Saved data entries
----------
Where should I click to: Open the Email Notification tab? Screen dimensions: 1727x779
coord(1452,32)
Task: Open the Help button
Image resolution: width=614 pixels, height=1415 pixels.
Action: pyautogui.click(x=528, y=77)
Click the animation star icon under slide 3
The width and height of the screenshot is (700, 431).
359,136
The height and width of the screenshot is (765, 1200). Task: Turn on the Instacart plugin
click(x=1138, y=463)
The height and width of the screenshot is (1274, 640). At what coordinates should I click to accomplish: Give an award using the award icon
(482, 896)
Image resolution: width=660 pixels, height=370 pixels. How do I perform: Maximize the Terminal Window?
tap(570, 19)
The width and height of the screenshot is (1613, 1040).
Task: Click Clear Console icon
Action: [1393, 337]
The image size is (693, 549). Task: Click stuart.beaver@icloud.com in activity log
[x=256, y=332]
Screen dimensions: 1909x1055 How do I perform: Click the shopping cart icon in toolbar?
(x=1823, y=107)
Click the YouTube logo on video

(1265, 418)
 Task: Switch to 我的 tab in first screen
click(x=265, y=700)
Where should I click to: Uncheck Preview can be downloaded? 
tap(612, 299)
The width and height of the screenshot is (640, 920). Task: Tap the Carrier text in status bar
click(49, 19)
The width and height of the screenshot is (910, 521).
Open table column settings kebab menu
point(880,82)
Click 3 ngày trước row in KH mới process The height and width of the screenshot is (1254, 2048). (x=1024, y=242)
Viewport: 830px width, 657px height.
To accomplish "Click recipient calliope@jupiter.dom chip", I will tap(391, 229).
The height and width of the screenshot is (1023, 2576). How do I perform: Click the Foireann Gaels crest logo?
----------
#### Task requirements
Looking at the records above, please output exactly the lines that run from the one holding "Click 3 ngày" to the final line, and only those.

#### Finished exercise
Click 3 ngày trước row in KH mới process The height and width of the screenshot is (1254, 2048). (x=1024, y=242)
Viewport: 830px width, 657px height.
To accomplish "Click recipient calliope@jupiter.dom chip", I will tap(391, 229).
The height and width of the screenshot is (1023, 2576). How do I perform: Click the Foireann Gaels crest logo?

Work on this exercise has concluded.